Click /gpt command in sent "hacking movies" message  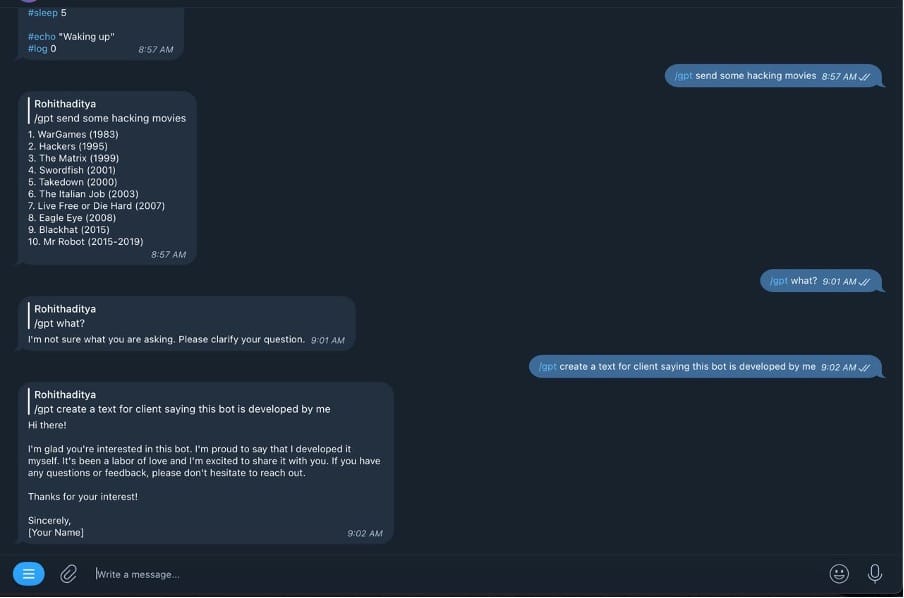tap(683, 76)
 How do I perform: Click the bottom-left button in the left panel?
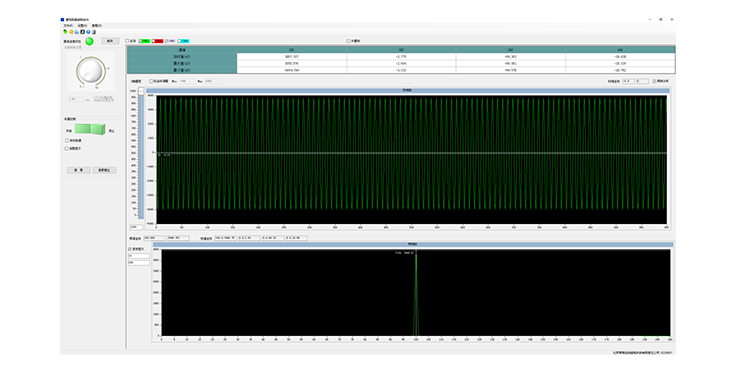coord(79,170)
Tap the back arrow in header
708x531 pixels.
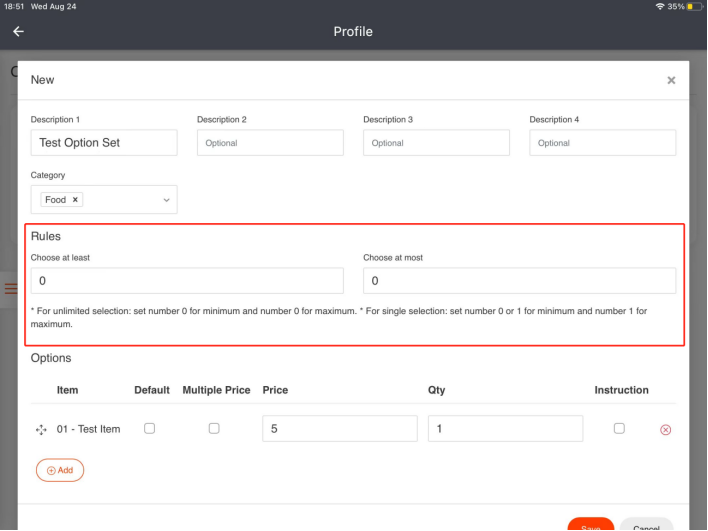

Exercise aim>
Rewrite every line of the entries from the line containing "How do I perform: Click" through the end of the entries, adding 14 to each number in the answer coordinates and keeping all other text unchanged. Leave the pictures out of your answer.

Solved exercise>
 How do I perform: Click the bottom-left button in the left panel?
coord(93,184)
Tap the back arrow in header
708x531 pixels.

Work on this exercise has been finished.